David Laight Jan. 27, 2024, 3:11 p.m. UTC | #6
From: Linus Torvalds
> Sent: 26 January 2024 22:36
> 
> On Fri, 26 Jan 2024 at 14:24, Kees Cook <keescook@chromium.org> wrote:
> >
> > I think xe has some other weird problems too. This may be related (under
> > allocating):
> >
> > ../drivers/gpu/drm/xe/xe_vm.c: In function 'xe_vma_create':
> > ../drivers/gpu/drm/xe/xe_vm.c:806:21: warning: allocation of insufficient size '224' for type
> 'struct xe_vma' with size '368' [-Walloc-size]

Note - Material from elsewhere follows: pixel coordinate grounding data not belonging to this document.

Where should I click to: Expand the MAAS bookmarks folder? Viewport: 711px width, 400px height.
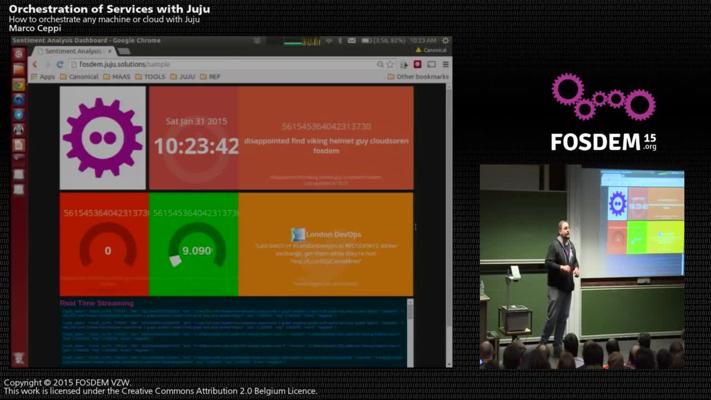[120, 76]
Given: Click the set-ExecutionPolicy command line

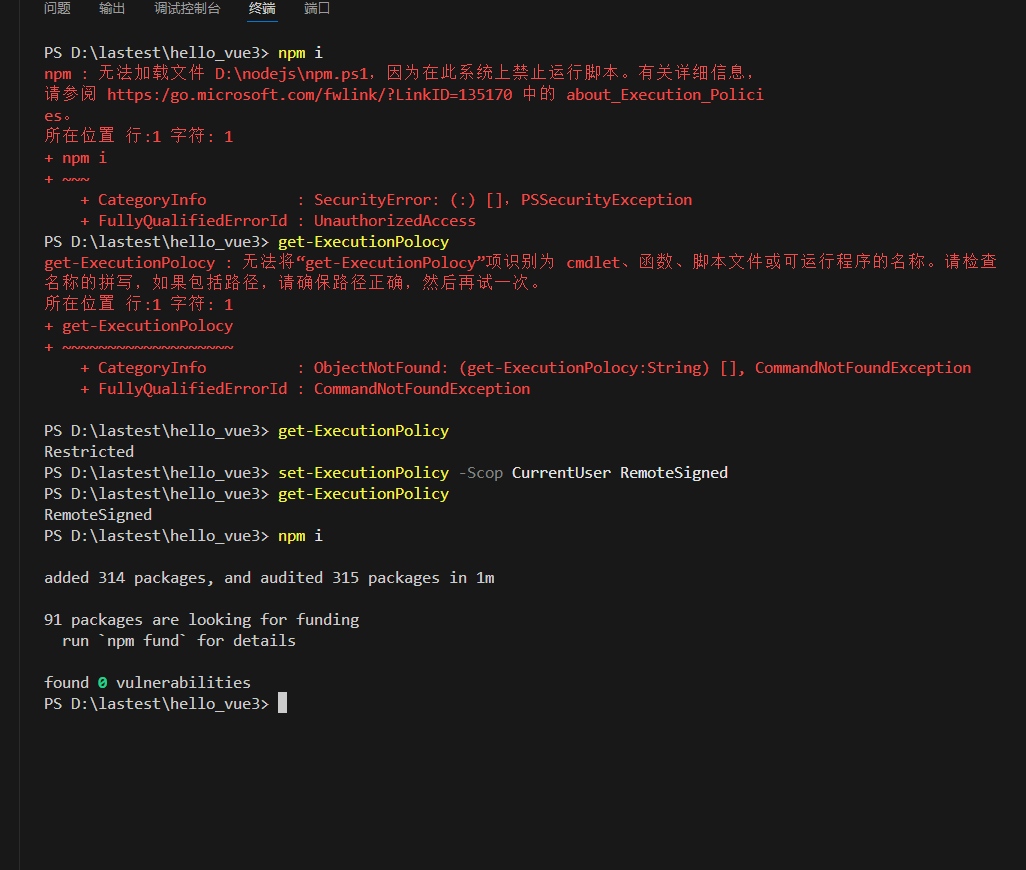Looking at the screenshot, I should tap(363, 472).
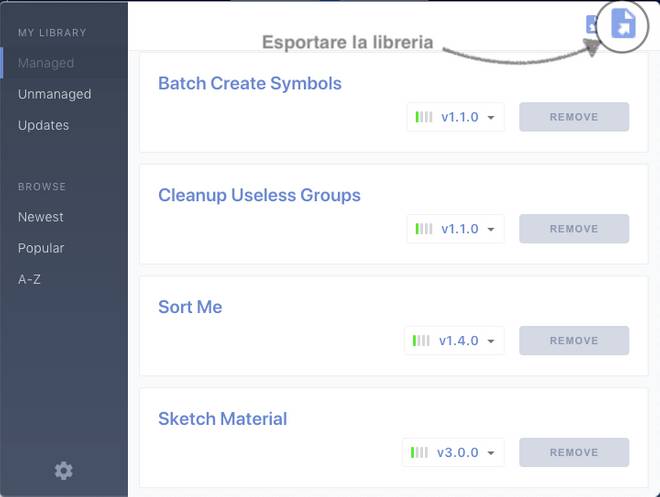Open the Cleanup Useless Groups title link
The image size is (660, 497).
[x=259, y=195]
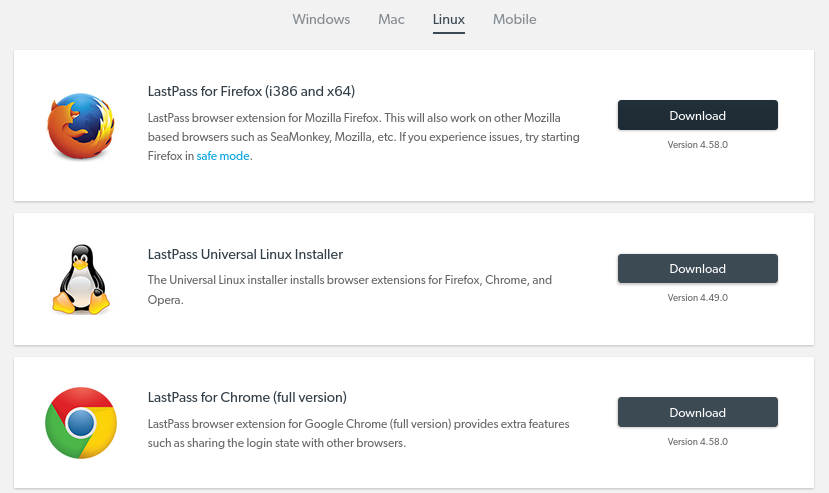Click the "LastPass for Chrome (full version)" heading

click(x=247, y=397)
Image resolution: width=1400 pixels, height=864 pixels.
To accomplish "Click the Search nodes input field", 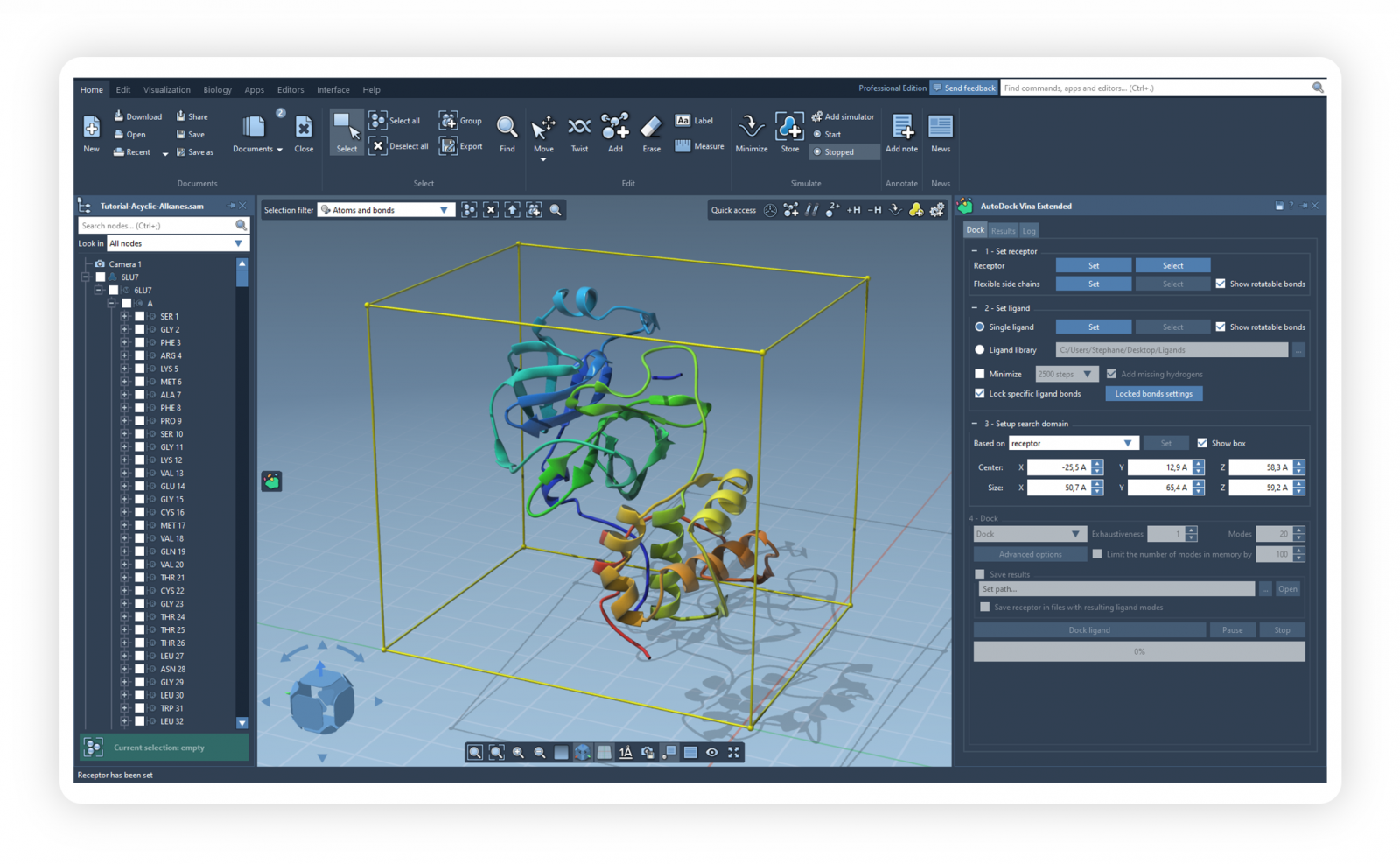I will (157, 226).
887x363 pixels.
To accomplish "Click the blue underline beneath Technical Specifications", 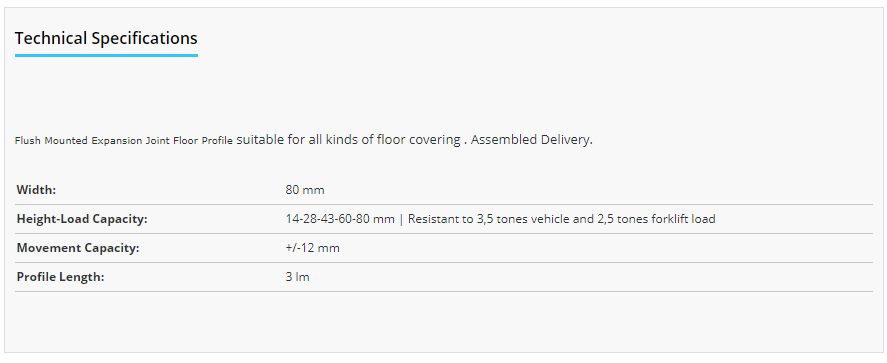I will 106,55.
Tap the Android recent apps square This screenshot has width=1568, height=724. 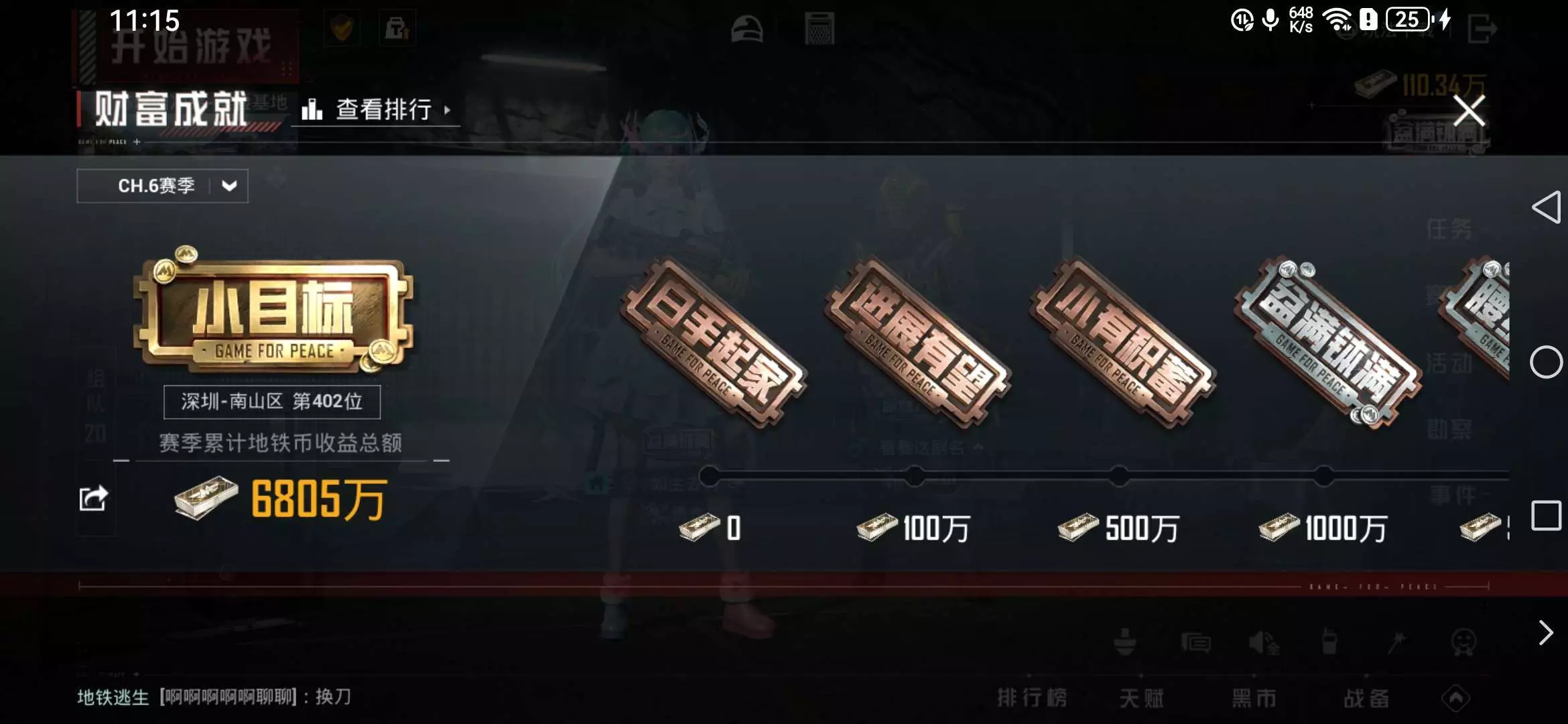1547,516
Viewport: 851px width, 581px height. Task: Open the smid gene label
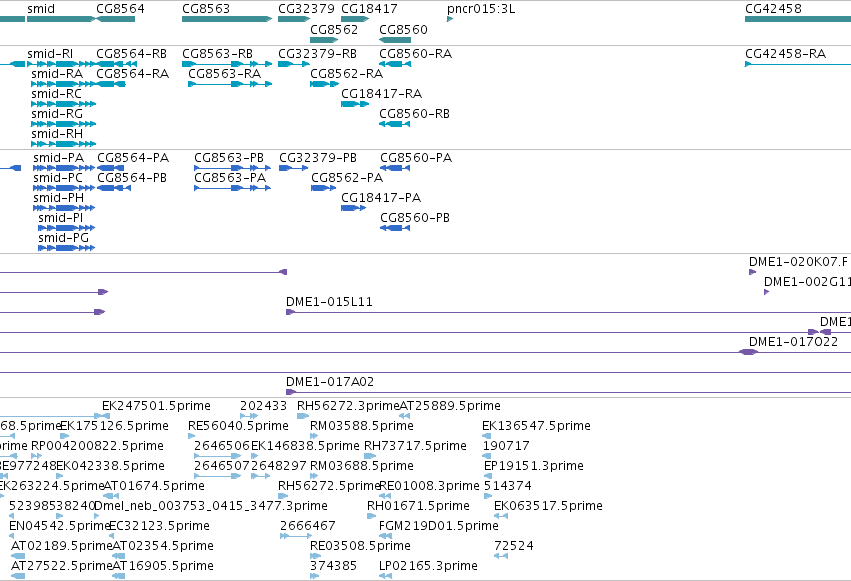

> >   806 |                 vma = kzalloc(sizeof(*vma) - sizeof(struct xe_userptr),
> >       |                     ^
> 
> That code is indeed odd, but there's a comment in the xe_vma definition
> 
>         /**
>          * @userptr: user pointer state, only allocated for VMAs that are
>          * user pointers
>          */
>         struct xe_userptr userptr;
> 
> although I agree that it should probably simply be made a final
> variably-sized array instead (and then you make that array size be
> 0/1).

That entire code is odd.
It isn't obvious that the flag values that cause the short allocate
are the same ones that control whether the extra data is accessed.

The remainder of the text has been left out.